Exercice court a: D'après l'extrait, à quel mois le vote sur le rapport de Mme Gallo a-t-il été reporté ?
##### Extrait
En parallèle il y a bien sûr, aussi ce dont on parle beaucoup en ce moment, des discussions autour du rapport de Mme Gallo, sur la mise en œuvre de la protection de la propriété intellectuelle, avec, aujourd’hui, une opposition entre deux approches. L'approche que je qualifierais de traditionnelle, qui ne voit pas, et ne préconise pas une autre façon de gérer la question de la propriété intellectuelle autre que celle qui est en vigueur aujourd'hui. Et une autre approche qui tient compte des nouvelles pratiques et, notamment, du partage de fichiers. Et donc, nous avons reporté pendant cette semaine le vote au mois de septembre, puisqu’il faut bien constater le désaccord, et le fait que le débat doive se poursuivre entre les différents points de vue. Ce n'est, certes, qu’un rapport d'initiative, mais la Commission européenne et en particulier monsieur Barnier, fera des propositions législatives à propos de la distance paneuropéenne, de la gestion collective, bref c’est un sujet qui va certainement animer les prochaines semaines, et les prochains mois.

En attendant, évidemment, moi, je vous souhaite d’excellents échanges, je serai extrêmement attentive, comme beaucoup de mes collègues aux conclusions de vos travaux, mais aussi aux arguments, informations échangées lors de vos débats. Je crois qu’il est très important que l’on puisse co-construire, en quelque sorte, un monde numérique ouvert et en même temps, attentif aux libertés.

Voilà, tout simplement, ce que je voulais vous dire en conclusion de ce propos que Benjamin Bayart, très aimablement, m'avait proposé de tenir par la voie numérique. À bientôt.

Applaudissements

15' 57

Benjamin Bayart : Alors le propos n'est pas toujours très simple à suivre. Il y a quelques éléments que je vais sous-titrer, s’il y en a sur lesquels vous voulez des explications, il faut me demander, il ne faut pas hésiter. Il y a d’abord un mot, moi, qui m’a frappé, quand j’ai entendu, ce matin, ce qu’expliquait Catherine Trautmann, ça peut paraître assez anodin, je rappelle à ceux d’entre vous, qui sont un petit peu jeunes en politique, Catherine Trautmann était ministre de la culture, il n’y a pas si longtemps que ça en France, donc elle a occupé le poste de Christine Albanel, pour vous aider à situer. Elle n’a pas dit « les méchants pirates pédo-nazis », elle a dit « partage de fichiers ». Je ne sais pas si vous vous rendez compte du chemin que l’on a parcouru. Si vous vous rendez compte de l’immensité que cela représente. Elle ne parle pas de vol, elle ne parle pas de pirate, elle ne parle même pas de téléchargement, elle dit qu'il faut, bien évidemment, tenir compte des nouveaux usages dont, évidemment, le partage de fichiers.

Grande grande avancée politique pour nous. Un point assez net de marqué. Et ce n’est pas une déclaration isolée, c’est la patronne du groupe socialiste au niveau du Parlement européen qui le dit. J'ai tendance à croire que ça doit intéresser tout le groupe socialiste, normalement.
##########
Exercice court b: Mettez à jour les entrées, depuis la ligne qui contient « You are a GUI » jusqu'à la fin des entrées, en remplaçant « screenshot » par « capture » sans rien modifier d'autre, et laissez les images de côté dans votre réponse.
##### Entrées à traiter
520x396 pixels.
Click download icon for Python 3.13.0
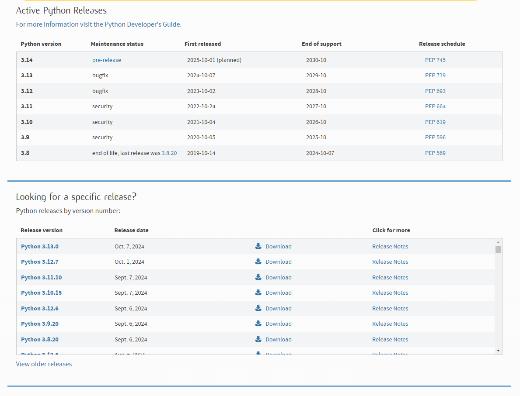pos(258,246)

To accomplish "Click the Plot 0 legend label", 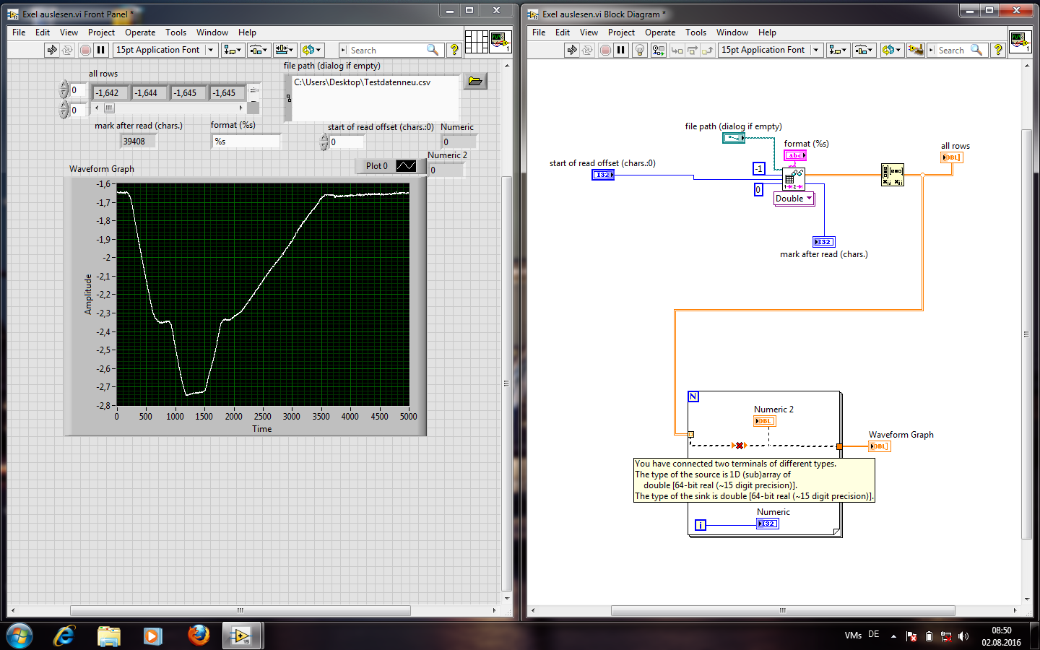I will point(376,166).
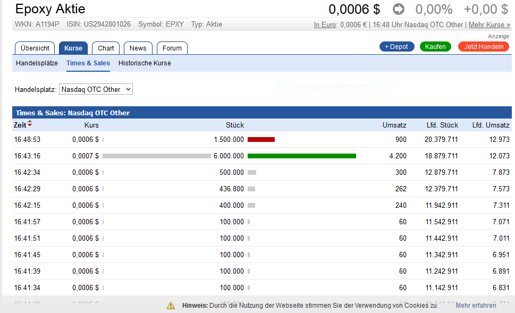Switch to the Übersicht tab

[x=35, y=48]
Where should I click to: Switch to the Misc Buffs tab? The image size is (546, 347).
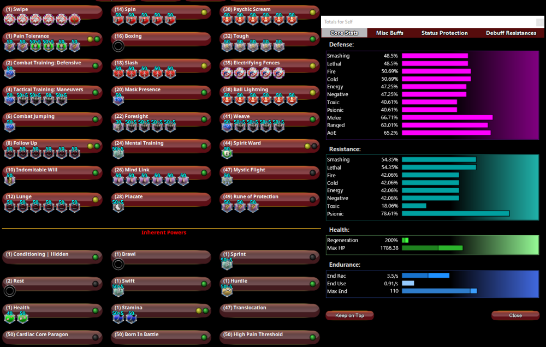point(390,33)

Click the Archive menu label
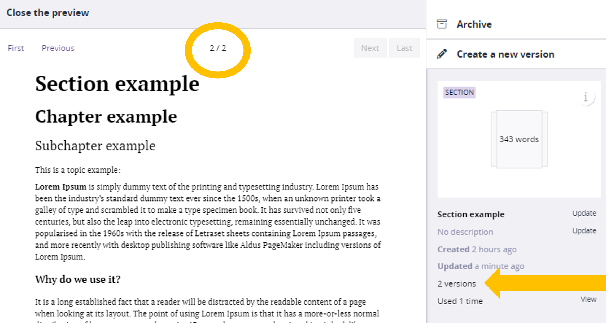point(474,24)
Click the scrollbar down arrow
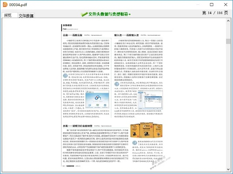This screenshot has height=174, width=233. pos(228,169)
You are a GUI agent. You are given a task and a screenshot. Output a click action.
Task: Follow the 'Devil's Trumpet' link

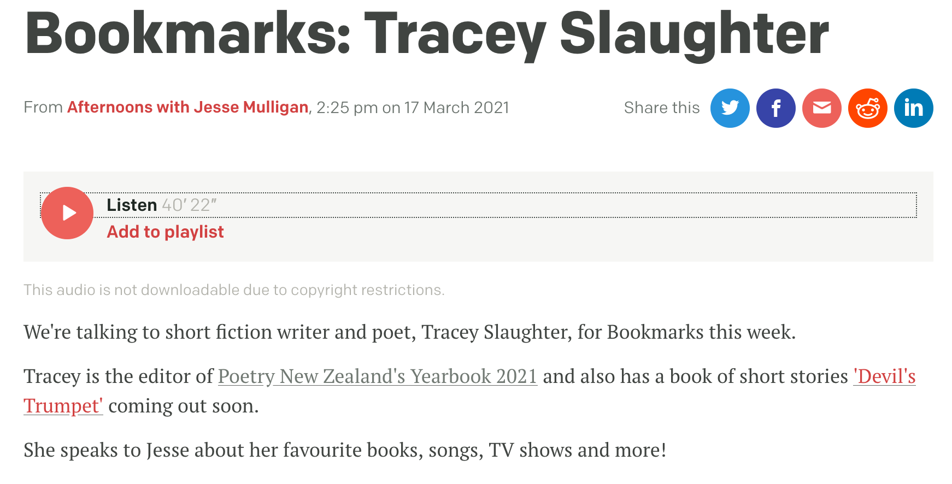pyautogui.click(x=884, y=376)
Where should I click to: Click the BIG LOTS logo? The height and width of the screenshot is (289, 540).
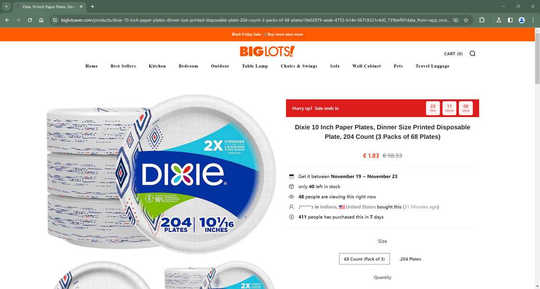click(267, 51)
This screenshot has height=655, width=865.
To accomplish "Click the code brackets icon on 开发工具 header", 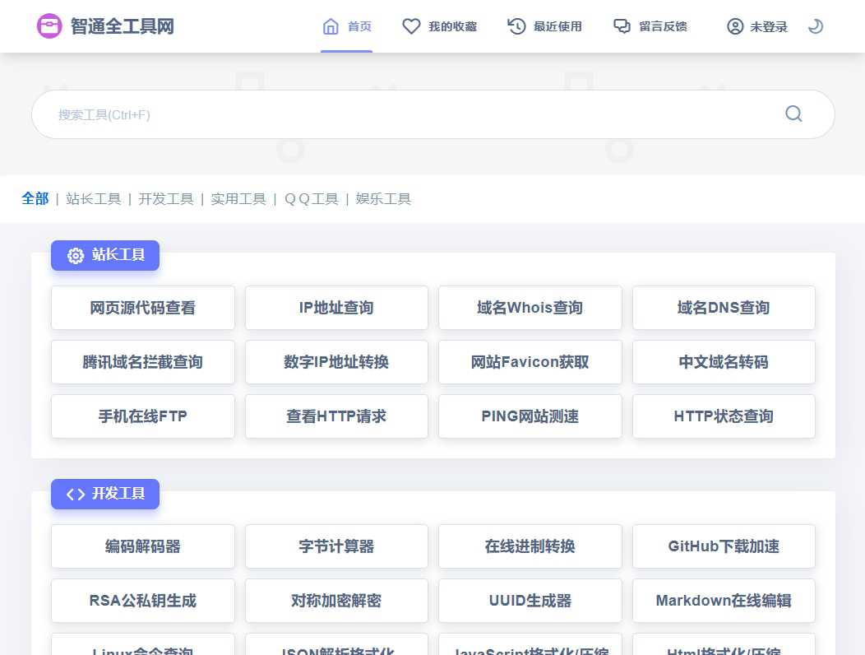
##########
Réponse attendue a: Au mois de septembre.

Réponse attendue b:
You are a GUI agent. You are given a task and a capture. Output a click action.
Task: Follow the 'Devil's Trumpet' link

pyautogui.click(x=884, y=376)
Where should I click to: Click the BIG LOTS logo? The height and width of the capture is (289, 540).
click(267, 51)
This capture has height=655, width=865.
To accomplish "Click the code brackets icon on 开发工具 header", 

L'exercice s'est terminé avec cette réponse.